DATA TO EXAMINE>

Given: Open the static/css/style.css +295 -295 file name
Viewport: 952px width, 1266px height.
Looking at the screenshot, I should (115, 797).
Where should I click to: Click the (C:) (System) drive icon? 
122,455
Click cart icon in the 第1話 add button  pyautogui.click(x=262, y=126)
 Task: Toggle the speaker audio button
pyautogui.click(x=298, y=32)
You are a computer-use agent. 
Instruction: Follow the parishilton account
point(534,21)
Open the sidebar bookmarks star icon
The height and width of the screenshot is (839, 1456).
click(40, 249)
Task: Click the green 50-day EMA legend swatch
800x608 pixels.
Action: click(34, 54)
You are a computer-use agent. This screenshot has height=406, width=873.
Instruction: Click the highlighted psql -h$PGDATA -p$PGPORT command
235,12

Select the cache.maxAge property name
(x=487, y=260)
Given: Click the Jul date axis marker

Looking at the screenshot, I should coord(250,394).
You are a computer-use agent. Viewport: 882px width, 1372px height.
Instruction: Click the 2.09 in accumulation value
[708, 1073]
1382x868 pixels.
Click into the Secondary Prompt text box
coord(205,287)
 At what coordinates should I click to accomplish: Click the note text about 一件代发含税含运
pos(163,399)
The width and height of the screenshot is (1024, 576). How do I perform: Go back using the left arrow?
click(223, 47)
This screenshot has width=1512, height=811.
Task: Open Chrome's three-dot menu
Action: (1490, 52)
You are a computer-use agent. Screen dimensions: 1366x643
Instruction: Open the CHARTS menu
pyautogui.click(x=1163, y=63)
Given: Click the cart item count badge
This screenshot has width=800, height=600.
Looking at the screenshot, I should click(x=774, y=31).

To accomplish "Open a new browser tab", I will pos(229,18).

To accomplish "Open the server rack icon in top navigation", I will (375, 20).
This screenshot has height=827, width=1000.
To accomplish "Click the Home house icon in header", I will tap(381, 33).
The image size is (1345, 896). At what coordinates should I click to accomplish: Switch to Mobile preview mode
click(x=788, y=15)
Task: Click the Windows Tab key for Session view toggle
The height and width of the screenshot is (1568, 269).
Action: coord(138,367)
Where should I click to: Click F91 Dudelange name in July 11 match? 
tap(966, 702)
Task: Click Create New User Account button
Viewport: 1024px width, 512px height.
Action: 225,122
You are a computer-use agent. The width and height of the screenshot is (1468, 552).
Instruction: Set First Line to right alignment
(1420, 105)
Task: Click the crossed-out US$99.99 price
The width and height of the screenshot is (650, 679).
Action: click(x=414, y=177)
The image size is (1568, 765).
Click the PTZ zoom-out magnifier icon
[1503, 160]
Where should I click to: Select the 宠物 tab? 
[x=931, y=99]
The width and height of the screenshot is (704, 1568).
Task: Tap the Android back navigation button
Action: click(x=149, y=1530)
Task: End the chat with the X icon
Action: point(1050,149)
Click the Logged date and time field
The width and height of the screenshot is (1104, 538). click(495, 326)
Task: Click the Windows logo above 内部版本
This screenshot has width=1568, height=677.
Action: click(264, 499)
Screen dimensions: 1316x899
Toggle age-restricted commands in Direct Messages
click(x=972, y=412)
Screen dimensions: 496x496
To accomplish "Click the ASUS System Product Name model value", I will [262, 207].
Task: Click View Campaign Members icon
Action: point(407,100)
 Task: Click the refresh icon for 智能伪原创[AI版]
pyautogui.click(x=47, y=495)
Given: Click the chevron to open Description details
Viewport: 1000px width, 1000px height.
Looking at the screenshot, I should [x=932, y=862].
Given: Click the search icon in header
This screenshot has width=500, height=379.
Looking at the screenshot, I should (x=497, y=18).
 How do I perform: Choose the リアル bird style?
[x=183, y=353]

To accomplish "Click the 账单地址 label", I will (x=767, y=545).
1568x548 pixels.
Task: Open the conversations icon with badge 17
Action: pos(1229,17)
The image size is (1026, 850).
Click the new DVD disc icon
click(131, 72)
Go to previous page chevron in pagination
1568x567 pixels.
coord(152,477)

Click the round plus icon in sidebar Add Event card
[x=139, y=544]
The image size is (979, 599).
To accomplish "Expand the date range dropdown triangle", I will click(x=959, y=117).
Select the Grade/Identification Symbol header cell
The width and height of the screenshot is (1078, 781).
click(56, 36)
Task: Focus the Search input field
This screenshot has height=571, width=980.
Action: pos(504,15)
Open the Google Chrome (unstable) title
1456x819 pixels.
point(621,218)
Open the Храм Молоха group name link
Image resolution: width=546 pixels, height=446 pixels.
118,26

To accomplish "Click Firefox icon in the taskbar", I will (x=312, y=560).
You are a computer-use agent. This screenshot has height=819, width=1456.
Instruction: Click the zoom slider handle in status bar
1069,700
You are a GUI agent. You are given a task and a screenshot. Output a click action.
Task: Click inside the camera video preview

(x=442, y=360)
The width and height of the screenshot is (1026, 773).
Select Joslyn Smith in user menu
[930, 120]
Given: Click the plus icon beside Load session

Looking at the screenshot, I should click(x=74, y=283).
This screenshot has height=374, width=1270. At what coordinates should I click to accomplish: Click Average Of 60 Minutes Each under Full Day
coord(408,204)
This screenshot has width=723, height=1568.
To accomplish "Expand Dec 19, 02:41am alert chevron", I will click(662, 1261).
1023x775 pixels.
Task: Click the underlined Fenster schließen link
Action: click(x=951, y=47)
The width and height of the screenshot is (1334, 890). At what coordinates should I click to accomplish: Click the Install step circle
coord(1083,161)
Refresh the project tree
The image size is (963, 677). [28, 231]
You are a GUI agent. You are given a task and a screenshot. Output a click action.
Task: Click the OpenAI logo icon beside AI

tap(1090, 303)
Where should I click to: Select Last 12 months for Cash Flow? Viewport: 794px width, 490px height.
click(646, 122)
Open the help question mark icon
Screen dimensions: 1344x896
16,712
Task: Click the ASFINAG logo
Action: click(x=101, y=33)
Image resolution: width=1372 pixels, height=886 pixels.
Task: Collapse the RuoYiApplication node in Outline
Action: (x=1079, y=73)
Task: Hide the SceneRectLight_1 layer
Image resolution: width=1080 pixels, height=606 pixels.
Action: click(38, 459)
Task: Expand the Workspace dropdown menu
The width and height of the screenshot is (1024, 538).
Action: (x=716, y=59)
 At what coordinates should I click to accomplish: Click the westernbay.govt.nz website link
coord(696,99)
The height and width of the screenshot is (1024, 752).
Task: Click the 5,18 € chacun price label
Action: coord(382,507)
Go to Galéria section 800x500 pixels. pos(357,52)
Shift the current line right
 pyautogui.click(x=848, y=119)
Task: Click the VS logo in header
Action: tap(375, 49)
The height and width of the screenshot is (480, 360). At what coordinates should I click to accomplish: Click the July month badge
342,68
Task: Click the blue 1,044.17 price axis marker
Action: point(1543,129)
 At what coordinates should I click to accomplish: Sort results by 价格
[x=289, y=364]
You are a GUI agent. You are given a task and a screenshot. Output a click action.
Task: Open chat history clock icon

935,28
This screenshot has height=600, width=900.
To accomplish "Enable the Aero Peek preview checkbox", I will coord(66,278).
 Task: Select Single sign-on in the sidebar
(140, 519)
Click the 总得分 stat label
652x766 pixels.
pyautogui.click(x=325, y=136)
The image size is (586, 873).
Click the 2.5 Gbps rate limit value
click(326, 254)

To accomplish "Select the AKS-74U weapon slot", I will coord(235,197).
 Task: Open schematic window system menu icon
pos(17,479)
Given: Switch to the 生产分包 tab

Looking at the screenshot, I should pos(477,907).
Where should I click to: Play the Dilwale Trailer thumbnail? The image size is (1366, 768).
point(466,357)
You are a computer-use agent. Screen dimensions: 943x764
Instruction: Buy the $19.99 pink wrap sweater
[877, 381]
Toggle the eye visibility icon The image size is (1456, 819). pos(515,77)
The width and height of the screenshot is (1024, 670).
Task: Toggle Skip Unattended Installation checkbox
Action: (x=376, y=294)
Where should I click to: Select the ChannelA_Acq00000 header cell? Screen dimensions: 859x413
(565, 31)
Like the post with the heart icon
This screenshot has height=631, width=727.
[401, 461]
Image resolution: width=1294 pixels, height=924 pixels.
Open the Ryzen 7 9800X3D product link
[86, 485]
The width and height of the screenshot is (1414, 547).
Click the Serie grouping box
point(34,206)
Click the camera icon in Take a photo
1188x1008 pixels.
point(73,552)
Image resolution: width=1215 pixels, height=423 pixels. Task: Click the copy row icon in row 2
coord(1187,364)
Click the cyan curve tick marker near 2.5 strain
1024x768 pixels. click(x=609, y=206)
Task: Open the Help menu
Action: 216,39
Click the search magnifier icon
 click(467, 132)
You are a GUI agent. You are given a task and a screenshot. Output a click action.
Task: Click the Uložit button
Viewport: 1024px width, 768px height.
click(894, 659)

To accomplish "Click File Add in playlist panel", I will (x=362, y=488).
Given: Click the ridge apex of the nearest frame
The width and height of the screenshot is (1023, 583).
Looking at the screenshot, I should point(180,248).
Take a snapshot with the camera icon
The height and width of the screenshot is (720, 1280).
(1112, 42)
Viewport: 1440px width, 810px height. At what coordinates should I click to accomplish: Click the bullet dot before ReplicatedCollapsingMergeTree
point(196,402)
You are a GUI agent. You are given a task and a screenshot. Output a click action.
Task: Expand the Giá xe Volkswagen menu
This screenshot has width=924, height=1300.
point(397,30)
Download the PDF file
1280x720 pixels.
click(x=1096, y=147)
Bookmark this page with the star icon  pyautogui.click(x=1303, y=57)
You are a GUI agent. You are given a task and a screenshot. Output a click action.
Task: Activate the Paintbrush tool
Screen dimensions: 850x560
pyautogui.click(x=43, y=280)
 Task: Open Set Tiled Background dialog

EXERCISE GOAL> From the material above, return every line that contains "cart".

RESULT OF THE EXERCISE>
Click cart icon in the 第1話 add button  pyautogui.click(x=262, y=126)
Given: Click the cart item count badge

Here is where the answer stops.